Reads the attribute file generated by saveAttributes(char *file, void (*savefunction)(void *dat,FILE *f)).

int numberOfAttributes()

Gives the total number of attributes in a file.

SgAttribute *attribute(int i)

Accesses the ith attribute of the file ($code{i=0,1, ...})

No special initialization routines are necessary to use the attribute system. However, only one .dep file can be processed at a time. The selection of the file is done by the SgProject method project->file(i) which sets the current file. As a consequence, when adding an attribute to a node (for instance an SgStatement object) the file that the node belongs to must be the current file. This limitation is consistent with the multi-file behavior of Sage.

Warning: if the .dep file is modified before being saved, the saving of the attributes must be done last so the node numbers are consistent. Saving the database in a file modifies the identifiers of Sage nodes.

Garbage Collection

Below is a description of the garbage collection method in SgFile:

int expressionGarbageCollection(int deleteExpressionNode, int verbose)

Remove all the not referenced SgExpression nodes from a file. The method returns the number of nodes deleted. The function also deletes the attributes attached to low level nodes.
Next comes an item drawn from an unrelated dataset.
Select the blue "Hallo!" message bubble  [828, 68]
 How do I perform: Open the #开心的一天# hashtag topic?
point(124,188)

The parameters are the following :

int deleteExpressionNode

If not zero, then allows one to remove the lower implementation of the node from data base.

int verbose

If non-zero, then prints the message "garbage collection in process".

Because the system cannot be aware of all the SgExpression nodes in the system (for instance node created but not yet referenced in the data base), it is possible to avoid the deletion of those nodes by adding an attribute with type NOGARBAGE_ATTRIBUTE.

General Attributes

Attribute methods provided for use with SgStatement, SgExpression, SgType, and SgSymbol objects.
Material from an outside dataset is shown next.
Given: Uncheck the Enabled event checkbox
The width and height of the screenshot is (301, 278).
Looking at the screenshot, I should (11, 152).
Attributes can be attached to SgStatement, SgExpression, SgType, or SgSymbol objects. The following methods are available:

int numberOfAttributes()

Gives the number of attributes attached to the SgStatement (or SgExpression, SgSymbol, SgType) object.

int numberOfAttributes(int type)

Gives the number of attributes of type type attached to the object. The parameter type acts as a filter.

void *attributeValue(int i)

Returns the data field of the ith attribute (i=0,1,..) attached to the node. Returns NULL if the node does not exist.

int attributeType(int i)

Returns the type of the ith attribute (i=0,1,..) attached to the node. Returns 0 if the node does not exist.

void *attributeValue(int i,int type)

Same as attributeValue(int i) but only consider the attribute of type type.

void *deleteAttribute(int i)

Removes the ith attribute (i=0,1,..) in the attribute list of the object. The data field is returned so it can be deleted if appropriate.

void addAttribute(int type, void *a, int size)

Adds an attribute to a node. There are no limits (except the available memory).

void addAttribute(int type)

Adds an attribute without data field. Data field is set to NULL.

void addAttribute(void *a, int size)

Adds an attribute with only a data field.

void addAttribute(SgAttribute *at)

Adds an attribute that has already been constructed.

SgAttribute *getAttribute(int i)

Returns the ith (i=0,1,..) attribute of an object.

SgAttribute *getAttribute(int i,int type)

Returns the ith attribute of type type attached to the object.

Data Dependence Computations For Fortran

Sage provides data dependence computation for Fortran using the Omega Test. The information is provided using the attribute mechanism in Sage.

Data Dependency Initialization

To initialize the data dependences in Sage, two function are available:

    void doDependenceAnalysisOnTheFullFile(SgFile *file, int printdep, 
                                           int printannotation, int verbose)

    void doDependenceAnalysisForAFunction(SgFile *file,  SgStatement *func, 
                                          int printdep, int printannotation, 
                                          int verbose)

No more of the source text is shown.